-- TASK STATEMENT --
Below are records; copy every line in them that holds the word "screenshot".

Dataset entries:
---------------
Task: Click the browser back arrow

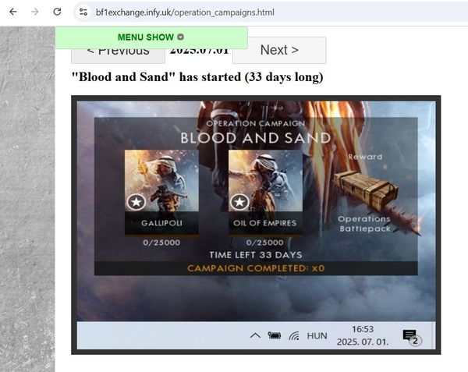Action: [x=13, y=12]
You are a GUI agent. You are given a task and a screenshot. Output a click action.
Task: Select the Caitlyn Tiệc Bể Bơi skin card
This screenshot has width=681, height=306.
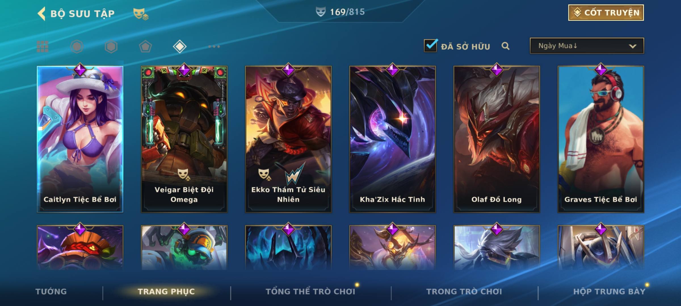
---------------
-- SOLUTION FOR THIS PROBLEM --
You are a GUI agent. You are given a task and a screenshot. Output a click action.
This screenshot has width=681, height=306.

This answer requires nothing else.